═══ BLOK TEKS ═══

GILA memang. Harga vaksin yang diimpor dari China oleh Bio Farma akan bertarif Rp 440 ribu kata Erick Thohir. Cukup mahal artinya hanya orang yang bisa membayar yang bisa divaksin.
Bagi orang yang mampu tentu uang sebesar itu tidak ada persoalan. Berbeda dengan masyarakat pada umumnya, khususnya orang yang dikategorikan miskin, maka nilai itu tentu sangat dirasakan berat.
Pemerintah memang aneh. Ngotot memaksakan untuk dapat mengambil dan menggunakan dana APBN demi Covid-19 tanpa akibat hukum melalui Perppu 1/2020. Lalu mendapat dukungan mudah dari DPR RI melalui UU 2/2020 sebagai persetujuan atas Perppu. Akan tetapi untuk vaksin ternyata dibebankan kepada rakyat masing-masing.
Covid-19 adalah penyakit mematikan. Pandemik yang menggoncangkan dan berdampak bukan saja kepada aspek kesehatan tetapi juga sosial, ekonomi, bahkan politik. Pemerintah pun menetapkan status darurat kesehatan dengan PSBB sebagai pilihan kebijakan berdasarkan UU 6/2018 tentang Kekarantinaan Kesehatan.
Penandatanganan "kerjasama" impor 50 juta dosis vaksin dari China pada tanggal 20 Agustus di Hainan itu akan ditindaklanjuti dengan pengiriman mulai bulan Nopember 2020 hingga Maret 2021.
Penyuntikan vaksin massal pun nantinya akan dilakukan. Masalahnya adalah biaya yang harus ditanggung oleh masyarakat itu sendiri cukup mahal. Malah ada yang mencurigai jangan-jangan pemerintah sedang berbisnis.
Rakyat mengalami kesulitan bertingkat. Tingkat satu tertekan oleh serangan pandemik Covid-19, sekurang-kurangnya stress dengan protokol kesehatan.
Tingkat dua dampak yang mengikuti baik soal kerugian usaha, kesempitan lapangan kerja, atau silaturahmi yang terkendala. Kini akan memasuki tingkat tiga yaitu membayar mahal biaya vaksin China.
Rakyat akan semakin merasakan ketidakhadiran negara. Negara yang hanya bisa menguras dan memeras. Negara pemberi fasilitas orang kaya sedang si miskin semakin menderita.
Kini dengan vaksin Rp 440 ribu, maka akan bertambah berat beban si miskin untuk sehat. Orang miskin tidak boleh sehat.

═══

TUGAS YANG DIMINTA ::
[A] Salin kembali bagian teks tentang harga vaksin, mulai dari kata-kata "Pemerintah memang aneh." dan berhenti setelah kata-kata "tentang Kekarantinaan Kesehatan.".
[B] Jelaskan alasan teks tentang harga vaksin menyebut pemerintah aneh.
[C] Sebutkan jumlah dosis vaksin dari China yang impornya ditandatangani di Hainan menurut teks tentang harga vaksin.

═══ DATA LATIHAN ═══

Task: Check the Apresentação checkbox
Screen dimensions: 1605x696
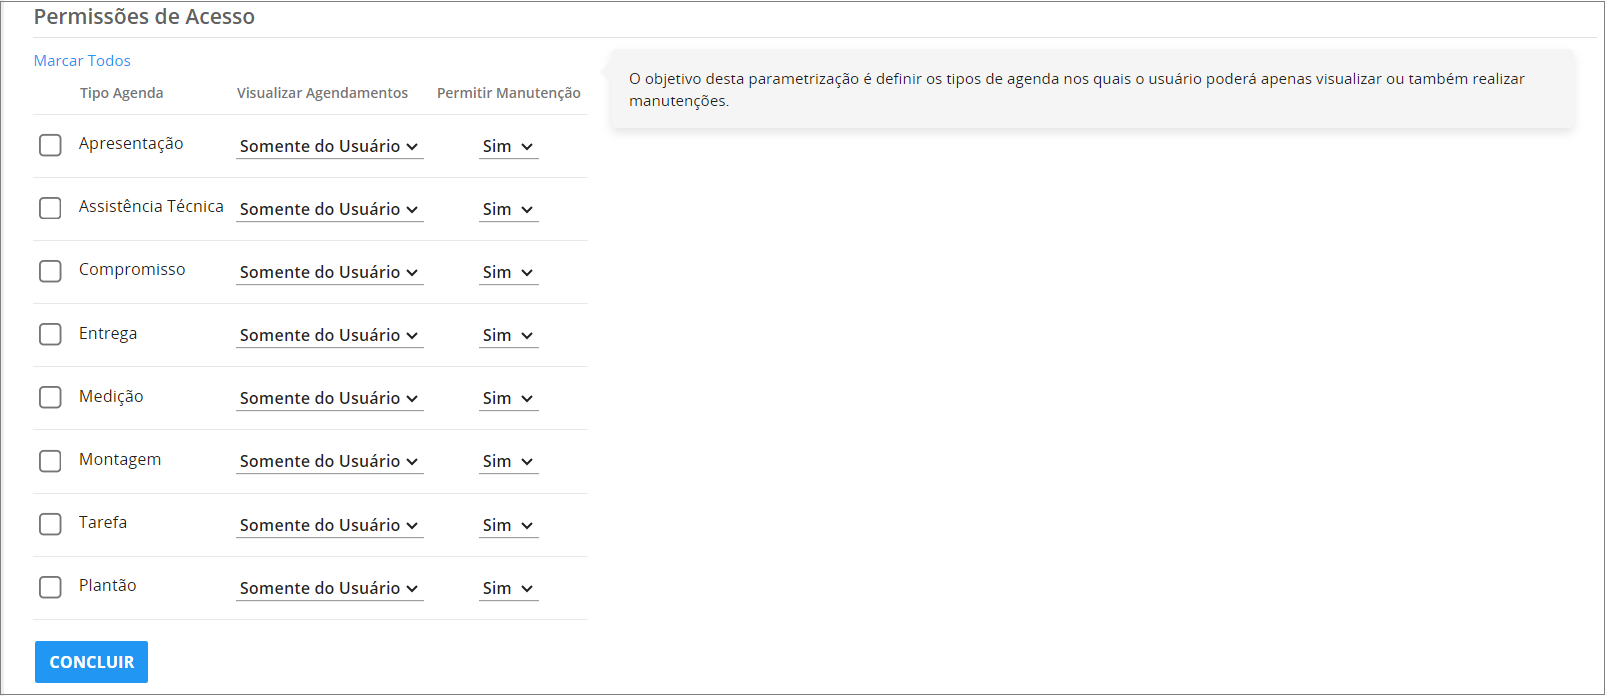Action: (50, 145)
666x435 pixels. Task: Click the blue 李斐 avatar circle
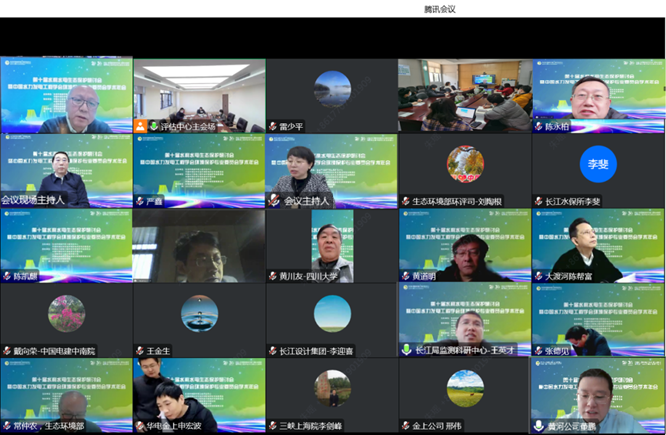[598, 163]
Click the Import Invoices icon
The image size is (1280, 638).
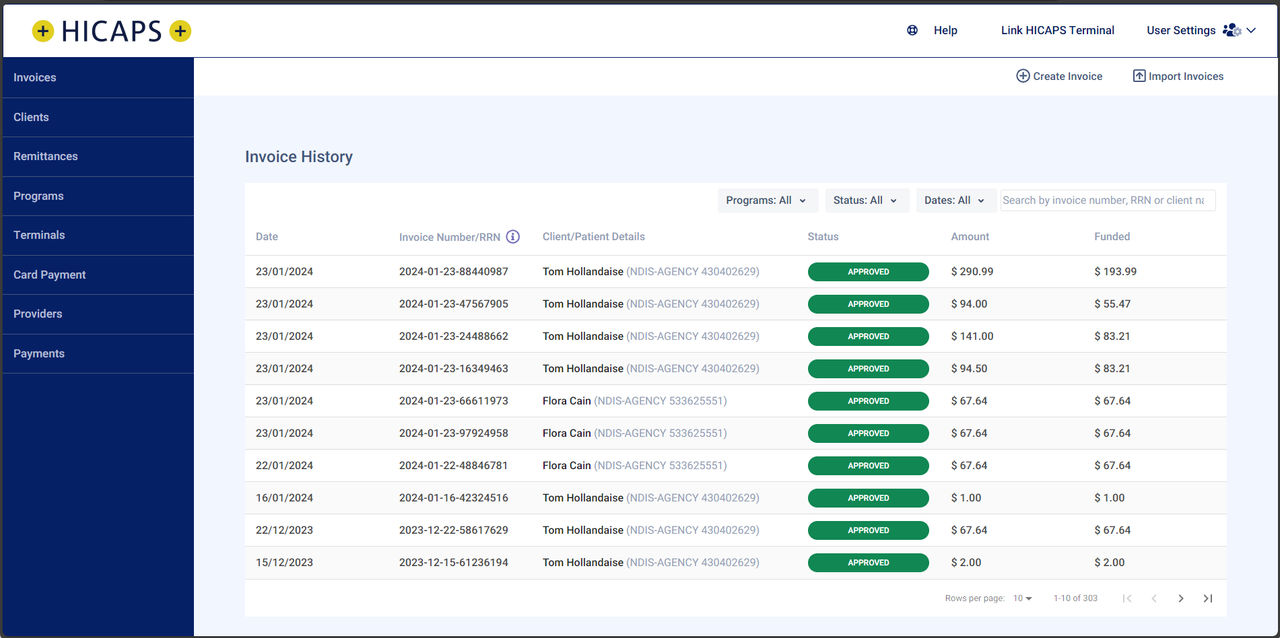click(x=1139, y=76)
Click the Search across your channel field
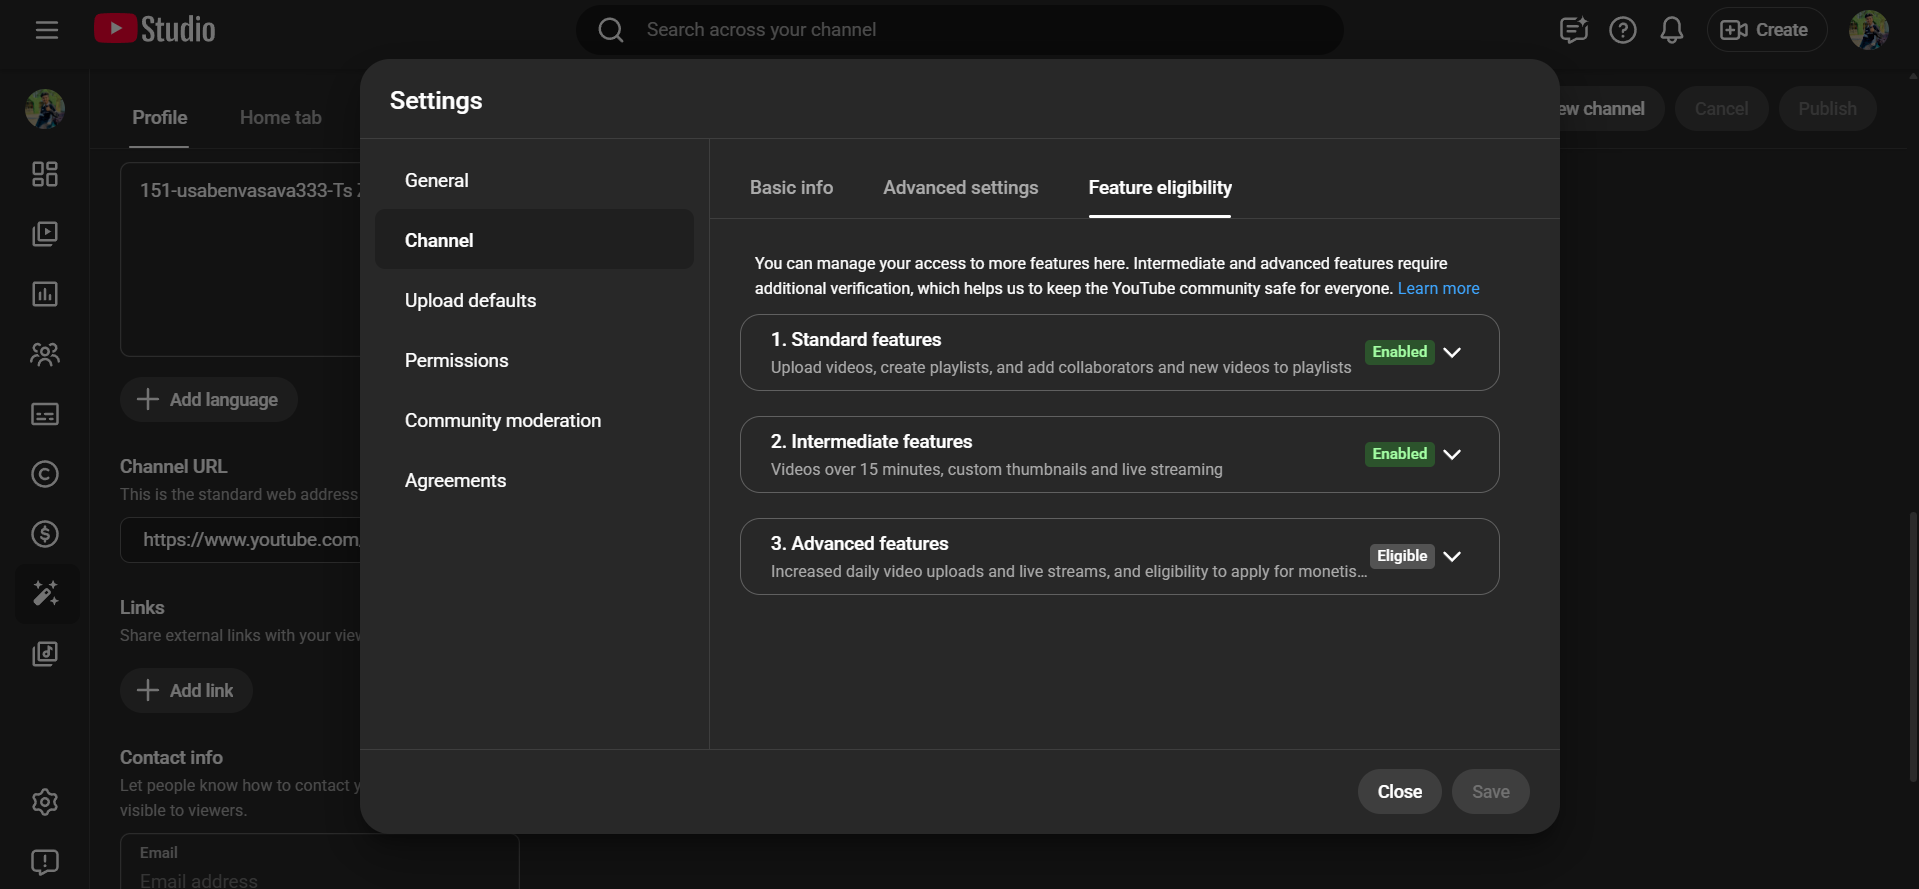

═══
═══ DATA LATIHAN ═══

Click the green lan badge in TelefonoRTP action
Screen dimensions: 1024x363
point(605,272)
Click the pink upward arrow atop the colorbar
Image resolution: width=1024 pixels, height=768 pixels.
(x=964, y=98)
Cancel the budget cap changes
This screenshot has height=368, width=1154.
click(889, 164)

═══

KUNCI JAWABAN ::
[A]
Pemerintah memang aneh. Ngotot memaksakan untuk dapat mengambil dan menggunakan dana APBN demi Covid-19 tanpa akibat hukum melalui Perppu 1/2020. Lalu mendapat dukungan mudah dari DPR RI melalui UU 2/2020 sebagai persetujuan atas Perppu. Akan tetapi untuk vaksin ternyata dibebankan kepada rakyat masing-masing.
Covid-19 adalah penyakit mematikan. Pandemik yang menggoncangkan dan berdampak bukan saja kepada aspek kesehatan tetapi juga sosial, ekonomi, bahkan politik. Pemerintah pun menetapkan status darurat kesehatan dengan PSBB sebagai pilihan kebijakan berdasarkan UU 6/2018 tentang Kekarantinaan Kesehatan.

[B] Pemerintah ngotot menggunakan dana APBN untuk Covid-19 tanpa akibat hukum melalui Perppu 1/2020. Perppu itu mendapat dukungan mudah dari DPR RI melalui UU 2/2020. Namun, biaya vaksin justru dibebankan kepada rakyat masing-masing.

[C] 50 juta dosis.